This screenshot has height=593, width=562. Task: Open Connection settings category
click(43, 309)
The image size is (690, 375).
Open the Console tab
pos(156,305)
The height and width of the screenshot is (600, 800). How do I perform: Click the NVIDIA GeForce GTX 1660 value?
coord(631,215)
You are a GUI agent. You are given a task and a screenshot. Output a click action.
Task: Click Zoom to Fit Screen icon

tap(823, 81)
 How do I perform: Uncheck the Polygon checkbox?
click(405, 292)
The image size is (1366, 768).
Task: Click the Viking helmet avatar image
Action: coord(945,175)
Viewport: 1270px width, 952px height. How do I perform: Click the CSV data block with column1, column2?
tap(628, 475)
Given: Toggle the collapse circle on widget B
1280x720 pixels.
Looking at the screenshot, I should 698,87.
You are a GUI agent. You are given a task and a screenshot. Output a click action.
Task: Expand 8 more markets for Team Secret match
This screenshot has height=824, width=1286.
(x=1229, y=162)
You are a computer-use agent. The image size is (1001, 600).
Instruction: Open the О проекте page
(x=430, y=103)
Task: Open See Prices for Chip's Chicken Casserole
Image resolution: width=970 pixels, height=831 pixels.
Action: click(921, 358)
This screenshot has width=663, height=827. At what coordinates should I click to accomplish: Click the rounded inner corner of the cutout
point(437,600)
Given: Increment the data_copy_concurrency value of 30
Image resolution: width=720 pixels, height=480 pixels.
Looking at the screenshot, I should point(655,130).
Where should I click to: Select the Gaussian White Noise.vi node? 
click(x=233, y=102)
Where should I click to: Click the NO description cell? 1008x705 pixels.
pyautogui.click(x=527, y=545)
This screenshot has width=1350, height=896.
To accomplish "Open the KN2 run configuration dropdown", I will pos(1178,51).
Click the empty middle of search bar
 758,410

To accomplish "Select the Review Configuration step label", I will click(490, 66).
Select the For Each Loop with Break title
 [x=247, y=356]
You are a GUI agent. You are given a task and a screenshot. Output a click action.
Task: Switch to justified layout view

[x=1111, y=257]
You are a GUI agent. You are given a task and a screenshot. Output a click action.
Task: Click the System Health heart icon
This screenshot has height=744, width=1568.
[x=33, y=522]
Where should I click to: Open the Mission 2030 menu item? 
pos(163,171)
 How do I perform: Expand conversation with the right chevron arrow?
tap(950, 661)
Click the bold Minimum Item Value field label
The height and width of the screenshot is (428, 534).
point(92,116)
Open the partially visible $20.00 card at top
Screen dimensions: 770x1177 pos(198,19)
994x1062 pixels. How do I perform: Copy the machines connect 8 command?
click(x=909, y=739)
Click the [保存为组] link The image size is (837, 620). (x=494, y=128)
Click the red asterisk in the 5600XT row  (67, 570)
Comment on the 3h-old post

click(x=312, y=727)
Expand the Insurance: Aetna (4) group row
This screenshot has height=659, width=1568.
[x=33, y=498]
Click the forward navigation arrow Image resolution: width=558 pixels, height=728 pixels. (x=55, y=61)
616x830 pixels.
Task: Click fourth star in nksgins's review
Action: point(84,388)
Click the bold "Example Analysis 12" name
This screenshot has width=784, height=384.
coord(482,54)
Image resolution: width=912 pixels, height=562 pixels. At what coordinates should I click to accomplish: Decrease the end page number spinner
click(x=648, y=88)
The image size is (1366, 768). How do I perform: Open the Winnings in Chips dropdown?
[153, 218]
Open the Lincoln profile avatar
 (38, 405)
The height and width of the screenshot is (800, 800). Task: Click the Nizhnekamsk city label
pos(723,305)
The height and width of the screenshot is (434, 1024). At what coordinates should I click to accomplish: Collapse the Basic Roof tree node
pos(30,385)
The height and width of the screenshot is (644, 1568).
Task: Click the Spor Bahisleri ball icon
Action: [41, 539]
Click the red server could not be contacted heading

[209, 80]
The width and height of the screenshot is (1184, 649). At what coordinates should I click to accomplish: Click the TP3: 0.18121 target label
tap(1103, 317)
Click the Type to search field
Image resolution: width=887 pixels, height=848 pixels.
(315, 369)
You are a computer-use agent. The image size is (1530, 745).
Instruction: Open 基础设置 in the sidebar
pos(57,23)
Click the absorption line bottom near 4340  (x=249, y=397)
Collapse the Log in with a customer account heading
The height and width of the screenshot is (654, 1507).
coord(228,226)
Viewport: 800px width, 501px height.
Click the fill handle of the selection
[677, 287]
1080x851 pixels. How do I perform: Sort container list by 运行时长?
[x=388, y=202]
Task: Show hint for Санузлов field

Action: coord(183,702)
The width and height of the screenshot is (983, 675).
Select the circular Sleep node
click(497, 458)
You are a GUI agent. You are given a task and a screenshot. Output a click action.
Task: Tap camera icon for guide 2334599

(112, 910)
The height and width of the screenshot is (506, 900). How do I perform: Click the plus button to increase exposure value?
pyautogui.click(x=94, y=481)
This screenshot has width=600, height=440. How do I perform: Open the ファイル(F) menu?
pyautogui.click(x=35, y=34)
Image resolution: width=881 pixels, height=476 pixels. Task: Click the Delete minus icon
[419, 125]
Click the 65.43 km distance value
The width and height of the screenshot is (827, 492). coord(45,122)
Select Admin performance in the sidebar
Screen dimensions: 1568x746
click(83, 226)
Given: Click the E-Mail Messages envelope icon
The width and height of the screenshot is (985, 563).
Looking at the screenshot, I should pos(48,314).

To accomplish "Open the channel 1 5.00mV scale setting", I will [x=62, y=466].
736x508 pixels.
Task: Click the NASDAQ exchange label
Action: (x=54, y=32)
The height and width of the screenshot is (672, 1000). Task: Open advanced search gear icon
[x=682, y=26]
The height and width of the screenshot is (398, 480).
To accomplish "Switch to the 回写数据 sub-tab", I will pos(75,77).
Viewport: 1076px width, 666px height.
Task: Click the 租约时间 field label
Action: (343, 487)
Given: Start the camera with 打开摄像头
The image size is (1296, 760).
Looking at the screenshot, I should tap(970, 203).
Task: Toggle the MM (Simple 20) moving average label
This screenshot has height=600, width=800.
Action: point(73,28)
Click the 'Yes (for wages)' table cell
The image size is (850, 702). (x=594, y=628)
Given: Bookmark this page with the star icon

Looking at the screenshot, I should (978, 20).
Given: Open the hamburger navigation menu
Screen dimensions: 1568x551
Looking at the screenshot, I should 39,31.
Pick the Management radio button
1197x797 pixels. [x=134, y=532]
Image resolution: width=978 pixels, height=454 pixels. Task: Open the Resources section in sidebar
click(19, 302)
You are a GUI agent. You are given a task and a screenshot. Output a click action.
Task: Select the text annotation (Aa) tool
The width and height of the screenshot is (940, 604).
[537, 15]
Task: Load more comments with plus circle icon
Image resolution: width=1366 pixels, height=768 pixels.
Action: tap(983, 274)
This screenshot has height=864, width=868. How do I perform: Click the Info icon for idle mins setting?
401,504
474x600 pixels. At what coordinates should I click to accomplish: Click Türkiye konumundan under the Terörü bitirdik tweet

========================================================================

**Work to be completed**: Could you restate every record word for word?

**Solution to this problem**:
This screenshot has height=593, width=562. Task: Open Connection settings category
click(43, 309)
The image size is (690, 375).
Open the Console tab
pos(156,305)
The height and width of the screenshot is (600, 800). How do I perform: Click the NVIDIA GeForce GTX 1660 value?
coord(631,215)
You are a GUI agent. You are given a task and a screenshot. Output a click action.
Task: Click Zoom to Fit Screen icon

tap(823, 81)
 How do I perform: Uncheck the Polygon checkbox?
click(405, 292)
The image size is (1366, 768).
Task: Click the Viking helmet avatar image
Action: coord(945,175)
Viewport: 1270px width, 952px height. How do I perform: Click the CSV data block with column1, column2?
tap(628, 475)
Given: Toggle the collapse circle on widget B
1280x720 pixels.
Looking at the screenshot, I should 698,87.
You are a GUI agent. You are given a task and a screenshot. Output a click action.
Task: Expand 8 more markets for Team Secret match
This screenshot has height=824, width=1286.
(x=1229, y=162)
You are a computer-use agent. The image size is (1001, 600).
Instruction: Open the О проекте page
(x=430, y=103)
Task: Open See Prices for Chip's Chicken Casserole
Image resolution: width=970 pixels, height=831 pixels.
Action: click(921, 358)
This screenshot has width=663, height=827. At what coordinates should I click to accomplish: Click the rounded inner corner of the cutout
point(437,600)
Given: Increment the data_copy_concurrency value of 30
Image resolution: width=720 pixels, height=480 pixels.
Looking at the screenshot, I should point(655,130).
Where should I click to: Select the Gaussian White Noise.vi node? 
click(x=233, y=102)
Where should I click to: Click the NO description cell? 1008x705 pixels.
pyautogui.click(x=527, y=545)
This screenshot has width=1350, height=896.
To accomplish "Open the KN2 run configuration dropdown", I will pos(1178,51).
Click the empty middle of search bar
 758,410

To accomplish "Select the Review Configuration step label", I will click(490, 66).
Select the For Each Loop with Break title
 [x=247, y=356]
You are a GUI agent. You are given a task and a screenshot. Output a click action.
Task: Switch to justified layout view

[x=1111, y=257]
You are a GUI agent. You are given a task and a screenshot. Output a click action.
Task: Click the System Health heart icon
This screenshot has height=744, width=1568.
[x=33, y=522]
Where should I click to: Open the Mission 2030 menu item? 
pos(163,171)
 How do I perform: Expand conversation with the right chevron arrow?
tap(950, 661)
Click the bold Minimum Item Value field label
The height and width of the screenshot is (428, 534).
point(92,116)
Open the partially visible $20.00 card at top
Screen dimensions: 770x1177 pos(198,19)
994x1062 pixels. How do I perform: Copy the machines connect 8 command?
click(x=909, y=739)
Click the [保存为组] link The image size is (837, 620). (x=494, y=128)
Click the red asterisk in the 5600XT row  (67, 570)
Comment on the 3h-old post

click(x=312, y=727)
Expand the Insurance: Aetna (4) group row
This screenshot has height=659, width=1568.
[x=33, y=498]
Click the forward navigation arrow Image resolution: width=558 pixels, height=728 pixels. (x=55, y=61)
616x830 pixels.
Task: Click fourth star in nksgins's review
Action: point(84,388)
Click the bold "Example Analysis 12" name
This screenshot has width=784, height=384.
coord(482,54)
Image resolution: width=912 pixels, height=562 pixels. At what coordinates should I click to accomplish: Decrease the end page number spinner
click(x=648, y=88)
The image size is (1366, 768). How do I perform: Open the Winnings in Chips dropdown?
[153, 218]
Open the Lincoln profile avatar
 (38, 405)
The height and width of the screenshot is (800, 800). Task: Click the Nizhnekamsk city label
pos(723,305)
The height and width of the screenshot is (434, 1024). At what coordinates should I click to accomplish: Collapse the Basic Roof tree node
pos(30,385)
The height and width of the screenshot is (644, 1568).
Task: Click the Spor Bahisleri ball icon
Action: [41, 539]
Click the red server could not be contacted heading

[209, 80]
The width and height of the screenshot is (1184, 649). At what coordinates should I click to accomplish: Click the TP3: 0.18121 target label
tap(1103, 317)
Click the Type to search field
Image resolution: width=887 pixels, height=848 pixels.
(315, 369)
You are a computer-use agent. The image size is (1530, 745).
Instruction: Open 基础设置 in the sidebar
pos(57,23)
Click the absorption line bottom near 4340  (x=249, y=397)
Collapse the Log in with a customer account heading
The height and width of the screenshot is (654, 1507).
coord(228,226)
Viewport: 800px width, 501px height.
Click the fill handle of the selection
[677, 287]
1080x851 pixels. How do I perform: Sort container list by 运行时长?
[x=388, y=202]
Task: Show hint for Санузлов field

Action: coord(183,702)
The width and height of the screenshot is (983, 675).
Select the circular Sleep node
click(497, 458)
You are a GUI agent. You are given a task and a screenshot. Output a click action.
Task: Tap camera icon for guide 2334599

(112, 910)
The height and width of the screenshot is (506, 900). How do I perform: Click the plus button to increase exposure value?
pyautogui.click(x=94, y=481)
This screenshot has width=600, height=440. How do I perform: Open the ファイル(F) menu?
pyautogui.click(x=35, y=34)
Image resolution: width=881 pixels, height=476 pixels. Task: Click the Delete minus icon
[419, 125]
Click the 65.43 km distance value
The width and height of the screenshot is (827, 492). coord(45,122)
Select Admin performance in the sidebar
Screen dimensions: 1568x746
click(83, 226)
Given: Click the E-Mail Messages envelope icon
The width and height of the screenshot is (985, 563).
Looking at the screenshot, I should pos(48,314).

To accomplish "Open the channel 1 5.00mV scale setting", I will [x=62, y=466].
736x508 pixels.
Task: Click the NASDAQ exchange label
Action: (x=54, y=32)
The height and width of the screenshot is (672, 1000). Task: Open advanced search gear icon
[x=682, y=26]
The height and width of the screenshot is (398, 480).
To accomplish "Switch to the 回写数据 sub-tab", I will pos(75,77).
Viewport: 1076px width, 666px height.
Task: Click the 租约时间 field label
Action: (343, 487)
Given: Start the camera with 打开摄像头
The image size is (1296, 760).
Looking at the screenshot, I should tap(970, 203).
Task: Toggle the MM (Simple 20) moving average label
This screenshot has height=600, width=800.
Action: point(73,28)
Click the 'Yes (for wages)' table cell
The image size is (850, 702). (x=594, y=628)
Given: Bookmark this page with the star icon

Looking at the screenshot, I should (978, 20).
Given: Open the hamburger navigation menu
Screen dimensions: 1568x551
Looking at the screenshot, I should 39,31.
Pick the Management radio button
1197x797 pixels. [x=134, y=532]
Image resolution: width=978 pixels, height=454 pixels. Task: Open the Resources section in sidebar
click(19, 302)
You are a GUI agent. You are given a task and a screenshot. Output a click action.
Task: Select the text annotation (Aa) tool
The width and height of the screenshot is (940, 604).
[537, 15]
Task: Load more comments with plus circle icon
Image resolution: width=1366 pixels, height=768 pixels.
Action: tap(983, 274)
This screenshot has height=864, width=868. How do I perform: Click the Info icon for idle mins setting?
401,504
474x600 pixels. At what coordinates should I click to accomplish: Click Türkiye konumundan under the Terörü bitirdik tweet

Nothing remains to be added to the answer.